If the Barnet Conservatives ignore these points, they will be turfed out on their ear in 2014. Sadly, by then, many deccent people and decent busineses in Barnet will have been utterly decimated. We really can't wait that long. That is why I call on Richard to reconsider this list. I ask him to imagine he was making the decisions as if he were in his jewellers shop, rather than in the Ivory Towers of Barnet.

In the words of Barnet Trader, Paul Shea in the film "A Tale of Two Barnets" - "Please Listen".
(this text has been emailed to Richard Cornelius).

3 comments:

Morris Hickey said...

So with Bwian Coleperson put in his place who will replace him as the hate figure for Barnet bloggers? And who will pay his taxi fares and luncheon bills?

baarnett said...

According to my Evening Standard, Brent Cross is now going to double in size.

The rest of the plan there seems to have been abandoned, at least for now.

Scotch Hopper said...

I believe that what Barnet is doing has been directed by Central Government: we are an experiment. Banging on at Cornelius will have little effect.
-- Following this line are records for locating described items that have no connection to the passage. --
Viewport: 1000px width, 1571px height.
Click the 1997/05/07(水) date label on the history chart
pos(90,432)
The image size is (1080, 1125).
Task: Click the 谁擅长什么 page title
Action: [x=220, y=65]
Cornelius is not a small businessman. He inherited his company from his father, so he has no experience of what it is like to build a company. His firm is not a shop. It is a secretive diamond dealing business in Hatton Garden. It occupies a faceless office in a descrete block with other similar firms. His dealings, built on the backs of oppressed workers in developing countries, made him a tidy £400,000 last year! No, Richard Cornelius has no idea what it is to run a small business in the real world.